Monday’s judgment concerned Gusdote’s application that the Liquidators pay Gusdote’s costs of and incidental to this litigation personally. Gusdote argued that the Liquidators had conducted this litigation for their own personal financial interests. The Liquidators had no funds available to them in the winding up of North Queensland, or to pay costs orders made against them, but had chosen to contest Gusdote’s claims, unsuccessfully. Gusdote asserted this was not for the benefit of the unsecured creditors of North Queensland. Rather, so Gusdote argued, the Liquidators had done this for their own personal benefit, in order to enable recovery of their fees and expenses in connection with the winding up.
The Liquidators denied this. They pointed out that following the declaration and order made in March 2010 by Cowdroy J, the Liquidators had sought directions from the Queensland Supreme Court under s 96 of the Trusts Act 1973 (Qld), alternatively s 479(3) of the Corporations Act 2001 (Cth), for judicial guidance as to whether North Queensland had a reasonable basis for resisting the relief sought in this proceeding by Gusdote. On 17 November 2010, the Supreme Court of Queensland ordered that North Queensland would be justified in doing all things necessary or incidental to oppose the orders sought by Gusdote in this proceeding .
The Supreme Court in its reasons observed that North Queensland contended that the nature of the constructive trust declared in the 2010 proceeding was not proprietary in nature, such as to provide a basis for Gusdote to claim an entitlement to the land. Rather, North Queensland claimed it was a constructive trust that involved holding property, with a personal liability to account. The Supreme Court observed that, to the extent that Gusdote was relying on the declaration of a constructive trust being of a proprietary nature, North Queensland wished to challenge that characterisation.
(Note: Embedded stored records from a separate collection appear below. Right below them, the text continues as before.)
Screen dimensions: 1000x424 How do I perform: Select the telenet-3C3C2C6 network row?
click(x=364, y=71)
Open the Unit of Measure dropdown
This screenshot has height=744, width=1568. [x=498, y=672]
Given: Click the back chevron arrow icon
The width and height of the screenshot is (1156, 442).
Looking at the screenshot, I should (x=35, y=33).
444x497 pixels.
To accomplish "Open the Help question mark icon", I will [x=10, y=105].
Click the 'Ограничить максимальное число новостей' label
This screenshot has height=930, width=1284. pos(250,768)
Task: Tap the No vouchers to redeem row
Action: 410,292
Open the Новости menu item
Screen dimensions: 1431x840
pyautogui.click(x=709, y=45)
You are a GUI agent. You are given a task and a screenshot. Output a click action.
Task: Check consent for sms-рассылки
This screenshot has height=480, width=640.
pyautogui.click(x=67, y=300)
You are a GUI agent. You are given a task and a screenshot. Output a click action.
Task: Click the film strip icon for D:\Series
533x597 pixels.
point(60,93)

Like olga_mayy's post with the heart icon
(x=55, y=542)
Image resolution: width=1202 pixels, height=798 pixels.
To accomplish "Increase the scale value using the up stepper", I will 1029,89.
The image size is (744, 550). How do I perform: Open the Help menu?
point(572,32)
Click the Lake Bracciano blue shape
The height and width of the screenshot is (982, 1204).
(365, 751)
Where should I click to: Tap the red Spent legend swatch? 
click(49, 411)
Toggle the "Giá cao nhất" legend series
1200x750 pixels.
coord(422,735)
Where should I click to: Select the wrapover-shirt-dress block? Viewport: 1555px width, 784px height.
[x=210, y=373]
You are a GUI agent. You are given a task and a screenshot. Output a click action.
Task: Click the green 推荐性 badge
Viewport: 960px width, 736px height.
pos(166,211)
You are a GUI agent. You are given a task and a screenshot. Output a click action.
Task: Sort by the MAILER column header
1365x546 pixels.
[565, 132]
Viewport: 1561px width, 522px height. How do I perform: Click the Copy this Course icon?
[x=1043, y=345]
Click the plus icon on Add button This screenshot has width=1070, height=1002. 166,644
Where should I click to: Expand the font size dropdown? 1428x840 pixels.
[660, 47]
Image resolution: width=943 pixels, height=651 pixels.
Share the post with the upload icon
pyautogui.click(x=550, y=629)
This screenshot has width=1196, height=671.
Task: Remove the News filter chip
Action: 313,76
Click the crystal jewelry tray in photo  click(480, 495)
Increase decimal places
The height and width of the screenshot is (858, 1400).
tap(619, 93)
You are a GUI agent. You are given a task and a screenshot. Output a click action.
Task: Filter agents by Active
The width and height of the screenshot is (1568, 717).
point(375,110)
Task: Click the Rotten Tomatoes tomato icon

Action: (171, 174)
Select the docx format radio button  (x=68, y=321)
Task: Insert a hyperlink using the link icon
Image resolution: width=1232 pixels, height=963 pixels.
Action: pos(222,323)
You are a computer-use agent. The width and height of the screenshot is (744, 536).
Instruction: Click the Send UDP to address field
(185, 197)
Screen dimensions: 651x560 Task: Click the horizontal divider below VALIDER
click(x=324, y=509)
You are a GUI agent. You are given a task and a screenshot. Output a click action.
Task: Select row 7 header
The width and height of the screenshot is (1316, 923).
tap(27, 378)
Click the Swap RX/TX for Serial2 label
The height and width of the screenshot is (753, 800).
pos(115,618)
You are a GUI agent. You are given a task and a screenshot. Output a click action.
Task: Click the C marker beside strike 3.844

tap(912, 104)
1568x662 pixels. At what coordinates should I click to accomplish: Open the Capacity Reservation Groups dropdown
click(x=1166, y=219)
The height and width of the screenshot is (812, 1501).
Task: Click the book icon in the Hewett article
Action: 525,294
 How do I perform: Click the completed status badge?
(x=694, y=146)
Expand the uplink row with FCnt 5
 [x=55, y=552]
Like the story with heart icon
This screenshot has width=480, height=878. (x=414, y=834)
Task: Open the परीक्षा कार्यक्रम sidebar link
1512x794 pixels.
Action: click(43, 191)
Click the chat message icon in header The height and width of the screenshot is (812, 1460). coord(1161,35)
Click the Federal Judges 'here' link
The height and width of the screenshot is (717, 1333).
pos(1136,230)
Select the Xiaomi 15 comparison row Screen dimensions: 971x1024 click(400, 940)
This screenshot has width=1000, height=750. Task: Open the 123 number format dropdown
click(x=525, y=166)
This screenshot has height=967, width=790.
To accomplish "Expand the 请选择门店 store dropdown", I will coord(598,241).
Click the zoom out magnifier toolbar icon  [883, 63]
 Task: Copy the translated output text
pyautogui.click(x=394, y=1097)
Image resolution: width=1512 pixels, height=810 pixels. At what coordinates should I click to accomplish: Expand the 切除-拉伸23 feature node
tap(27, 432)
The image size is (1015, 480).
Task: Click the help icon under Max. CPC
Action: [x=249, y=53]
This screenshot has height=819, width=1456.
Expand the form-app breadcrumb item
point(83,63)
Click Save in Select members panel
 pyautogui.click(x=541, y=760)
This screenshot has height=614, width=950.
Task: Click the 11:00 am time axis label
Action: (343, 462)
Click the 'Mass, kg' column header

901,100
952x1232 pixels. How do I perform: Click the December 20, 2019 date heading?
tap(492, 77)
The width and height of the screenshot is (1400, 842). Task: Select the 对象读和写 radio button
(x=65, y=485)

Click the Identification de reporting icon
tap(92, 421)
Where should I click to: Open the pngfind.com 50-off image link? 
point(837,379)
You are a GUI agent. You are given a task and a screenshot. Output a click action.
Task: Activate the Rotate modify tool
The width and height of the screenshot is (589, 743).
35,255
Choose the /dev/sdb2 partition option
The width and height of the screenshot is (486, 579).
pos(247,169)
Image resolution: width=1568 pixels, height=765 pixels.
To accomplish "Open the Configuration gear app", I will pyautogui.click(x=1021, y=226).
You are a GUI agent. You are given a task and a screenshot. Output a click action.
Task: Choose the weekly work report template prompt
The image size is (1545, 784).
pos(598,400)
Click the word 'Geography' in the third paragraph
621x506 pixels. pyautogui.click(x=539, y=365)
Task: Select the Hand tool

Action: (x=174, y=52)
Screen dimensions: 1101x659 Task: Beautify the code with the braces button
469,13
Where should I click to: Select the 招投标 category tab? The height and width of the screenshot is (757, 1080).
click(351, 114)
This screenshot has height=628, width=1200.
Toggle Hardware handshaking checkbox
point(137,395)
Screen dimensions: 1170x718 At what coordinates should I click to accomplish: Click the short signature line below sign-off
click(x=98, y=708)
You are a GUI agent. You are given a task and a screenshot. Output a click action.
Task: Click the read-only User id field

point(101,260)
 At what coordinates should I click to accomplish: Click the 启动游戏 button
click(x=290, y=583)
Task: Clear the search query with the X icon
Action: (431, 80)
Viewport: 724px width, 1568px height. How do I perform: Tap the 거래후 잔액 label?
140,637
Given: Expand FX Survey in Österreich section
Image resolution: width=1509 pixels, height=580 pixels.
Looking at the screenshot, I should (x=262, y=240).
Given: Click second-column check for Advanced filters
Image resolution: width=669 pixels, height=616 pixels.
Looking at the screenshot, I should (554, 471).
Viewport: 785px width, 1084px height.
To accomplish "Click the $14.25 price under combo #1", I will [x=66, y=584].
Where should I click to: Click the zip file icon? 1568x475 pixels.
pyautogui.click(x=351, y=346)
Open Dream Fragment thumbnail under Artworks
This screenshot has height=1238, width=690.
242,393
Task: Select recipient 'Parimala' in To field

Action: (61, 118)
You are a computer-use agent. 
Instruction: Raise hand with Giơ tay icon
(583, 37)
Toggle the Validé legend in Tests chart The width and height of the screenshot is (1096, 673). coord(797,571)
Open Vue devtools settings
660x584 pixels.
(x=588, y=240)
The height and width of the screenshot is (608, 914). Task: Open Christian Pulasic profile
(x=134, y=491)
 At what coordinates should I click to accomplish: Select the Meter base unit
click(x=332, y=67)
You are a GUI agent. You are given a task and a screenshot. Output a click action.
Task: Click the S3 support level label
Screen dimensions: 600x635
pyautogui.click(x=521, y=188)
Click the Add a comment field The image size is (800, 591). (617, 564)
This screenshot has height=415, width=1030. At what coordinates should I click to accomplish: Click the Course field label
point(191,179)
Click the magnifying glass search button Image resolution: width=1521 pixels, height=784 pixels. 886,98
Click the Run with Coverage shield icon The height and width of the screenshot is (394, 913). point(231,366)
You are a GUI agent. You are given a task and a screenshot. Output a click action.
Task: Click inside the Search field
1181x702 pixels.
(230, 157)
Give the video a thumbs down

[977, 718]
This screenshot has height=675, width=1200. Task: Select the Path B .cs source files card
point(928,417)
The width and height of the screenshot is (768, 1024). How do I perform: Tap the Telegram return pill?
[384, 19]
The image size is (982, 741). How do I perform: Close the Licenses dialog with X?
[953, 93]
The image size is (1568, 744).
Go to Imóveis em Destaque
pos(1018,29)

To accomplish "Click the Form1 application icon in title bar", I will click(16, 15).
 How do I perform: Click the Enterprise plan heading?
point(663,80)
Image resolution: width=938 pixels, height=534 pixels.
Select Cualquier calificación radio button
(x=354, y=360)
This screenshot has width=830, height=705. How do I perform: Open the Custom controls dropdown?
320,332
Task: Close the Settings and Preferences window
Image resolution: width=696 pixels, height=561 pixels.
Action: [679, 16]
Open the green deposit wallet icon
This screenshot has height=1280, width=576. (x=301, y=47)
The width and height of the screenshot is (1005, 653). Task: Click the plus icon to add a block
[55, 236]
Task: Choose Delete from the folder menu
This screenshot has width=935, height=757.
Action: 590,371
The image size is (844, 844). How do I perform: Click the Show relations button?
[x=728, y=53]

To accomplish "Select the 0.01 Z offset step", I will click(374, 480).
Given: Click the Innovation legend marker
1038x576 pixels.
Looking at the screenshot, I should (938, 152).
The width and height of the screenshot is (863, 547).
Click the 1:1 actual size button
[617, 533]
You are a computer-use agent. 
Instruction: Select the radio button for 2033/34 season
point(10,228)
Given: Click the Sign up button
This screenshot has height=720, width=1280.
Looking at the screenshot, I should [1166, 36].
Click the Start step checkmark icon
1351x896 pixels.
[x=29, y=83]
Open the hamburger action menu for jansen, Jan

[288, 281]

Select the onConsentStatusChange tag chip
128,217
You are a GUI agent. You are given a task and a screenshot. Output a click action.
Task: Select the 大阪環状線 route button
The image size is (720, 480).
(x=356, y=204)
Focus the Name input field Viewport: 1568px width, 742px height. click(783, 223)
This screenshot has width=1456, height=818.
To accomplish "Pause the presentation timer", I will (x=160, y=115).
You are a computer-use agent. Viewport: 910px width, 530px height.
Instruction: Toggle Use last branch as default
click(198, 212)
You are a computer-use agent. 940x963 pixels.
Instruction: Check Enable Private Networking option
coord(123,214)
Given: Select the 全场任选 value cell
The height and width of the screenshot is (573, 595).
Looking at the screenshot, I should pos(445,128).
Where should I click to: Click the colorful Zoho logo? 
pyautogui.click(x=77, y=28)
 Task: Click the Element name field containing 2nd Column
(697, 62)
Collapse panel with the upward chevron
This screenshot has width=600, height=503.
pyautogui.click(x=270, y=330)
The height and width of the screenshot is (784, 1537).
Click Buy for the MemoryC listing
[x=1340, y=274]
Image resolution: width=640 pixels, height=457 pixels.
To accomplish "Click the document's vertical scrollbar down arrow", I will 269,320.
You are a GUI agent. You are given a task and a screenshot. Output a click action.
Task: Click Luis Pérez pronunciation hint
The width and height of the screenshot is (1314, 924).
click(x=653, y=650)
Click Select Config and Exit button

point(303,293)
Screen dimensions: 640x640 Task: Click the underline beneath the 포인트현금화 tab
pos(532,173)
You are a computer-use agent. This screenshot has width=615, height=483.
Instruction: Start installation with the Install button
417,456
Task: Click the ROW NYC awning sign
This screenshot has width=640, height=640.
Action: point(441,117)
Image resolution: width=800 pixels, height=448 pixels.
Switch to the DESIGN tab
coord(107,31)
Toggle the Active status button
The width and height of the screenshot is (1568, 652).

The Liquidators said that on the strength of that judicial advice, they caused North Queensland to defend this proceeding, as originally framed, to deny Gusdote was entitled at any time to terminate the trust and require North Queenslnd to transfer legal title to it.
The Liquidators argued that they had acted in the hope that they might ultimately produce a fund that would yield a dividend for distribution among the creditors of North Queensland. They had acted reasonably and in discharge of their duties. They had specifically declined during the course of the proceeding to take procedural points that might have occasioned unnecessary costs and inconvenience to the parties and the Court. They had done so in order to facilitate resolution of the real issues in dispute at minimal cost and inconvenience. They claimed to have at all times acted properly in discharge of their statutory responsibilities and denied they had acted solely or substantially for their own benefit. They submitted that their conduct, as contradictors, had afforded assistance to the Court.
His Honour observed that there is a recognised public interest against the imposition of personal liability on liquidators, insofar as they have acted on behalf of an insolvent company. He held Gusdote had identified nothing in the Liquidators’ conduct to justify the exceptional order now sought. He was not persuaded that the Liquidators had been motivated by personal interest in their conduct of this proceeding. The positions they had caused North Queensland to adopt were erroneous, nevertheless his Honour did not consider their positions to have been so unreasonable as to suggest they were motivated by self interest rather than the interests of the unsecured creditors.
It is interesting to ponder what the result here might have been, had the Liquidators not obtained the directions they did by way of judicial advice from the Queensland Supreme Court in November 2010.